|Of the Parties in the Covenant of Grace.| “I want to see, before I begin, if my little scholar remembers what I have just been telling her,—who the two parties were in the Covenant of Works?”

“God and Adam,” replied Emma.

“Yes, dear, you are right. And in this new covenant or agreement I am going to speak about, there were two parties also. Do you think you could tell me who they were?”

“Was it God and Adam again?” inquired the little girl.

“No, my child,” said the old lady. “Man, having broken the first covenant, could no longer enter into terms with God. There was some one who came in the place of guilty man. Can you tell me who this was?”

“It was the Lord Jesus Christ,” said Emma.

“Quite correct,” replied her grandmother. “God was angry with man, and could no longer speak with him. But Jesus said, ‘I will come in the room of those lost sinners, and speak to God for them.’ So God and Jesus made a covenant together. It was as if Jesus said to God, ‘O my Father, if Thou wilt pardon these poor sinners, I will leave my glorious throne, and come down to the earth, and die for them, and wash their guilty souls in my precious blood.’ And then God promised, and said, ‘I will pardon them! They deserve nothing but wrath; but, for the sake of what Thou art to do and suffer, as their Redeemer, I will shew them “Grace.”’ Hence this new covenant between God and Jesus was called ‘the Covenant of Grace.’”

“I should like to hear more,” said Emma, “about this glorious Being who loved man so much as to die for him. Why is He called by the name of Redeemer?”

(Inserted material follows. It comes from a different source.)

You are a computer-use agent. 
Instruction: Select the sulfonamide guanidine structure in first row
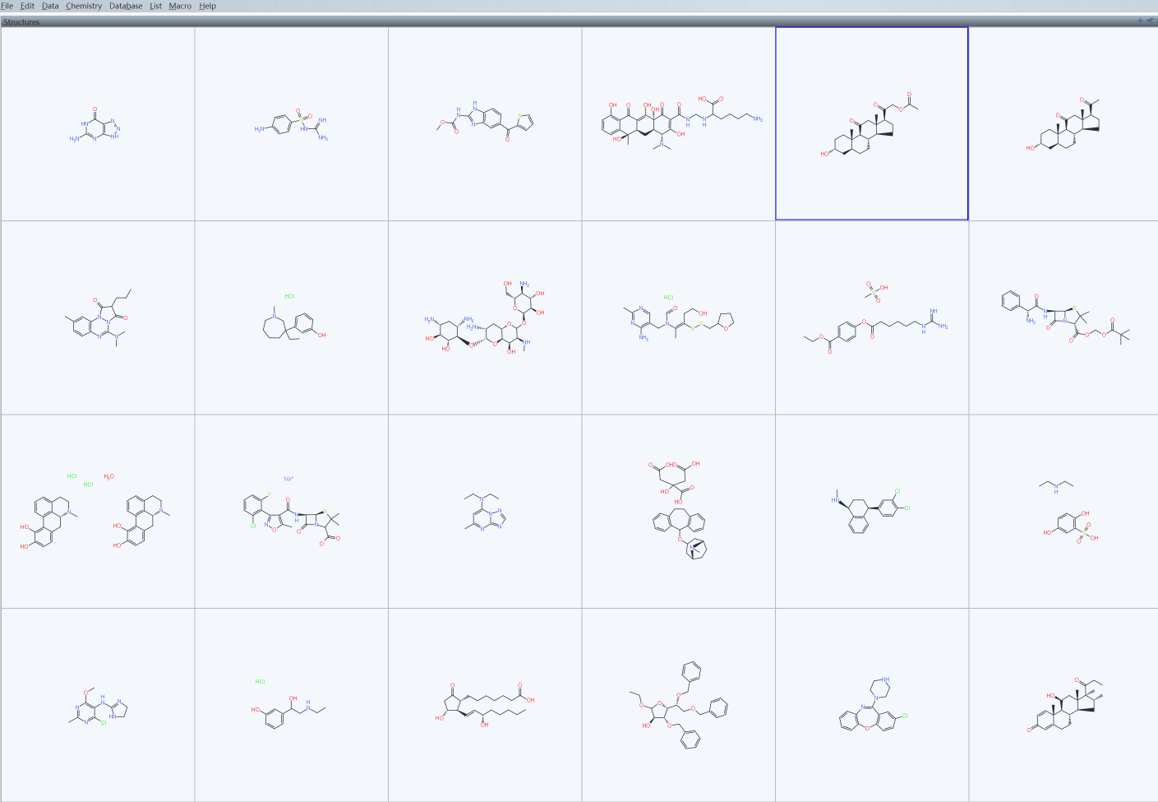coord(291,124)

|Of the Person of the Redeemer.| “Jesus is called ‘Redeemer,’ because He ‘buys back’ the lost souls of men. No one but God, in our nature, could do this. If the highest angel in heaven had tried to save us, he could not. Jesus Christ was both God and man. He had lived from all eternity ‘with God, and was God.’ He took upon Him our nature, and was born a little babe in the stable of Bethlehem. How sweet for little children to think that Jesus was once himself a little child!”

|Of the Humiliation of Christ.| “How wonderful!” said Emma, “for the great God of heaven to come down to dwell with man on the earth—to be called the ‘Man of Sorrows’—to be poor and hated, and have ‘nowhere to lay His head,’ till He laid it on the Cross, and there died a cruel death!”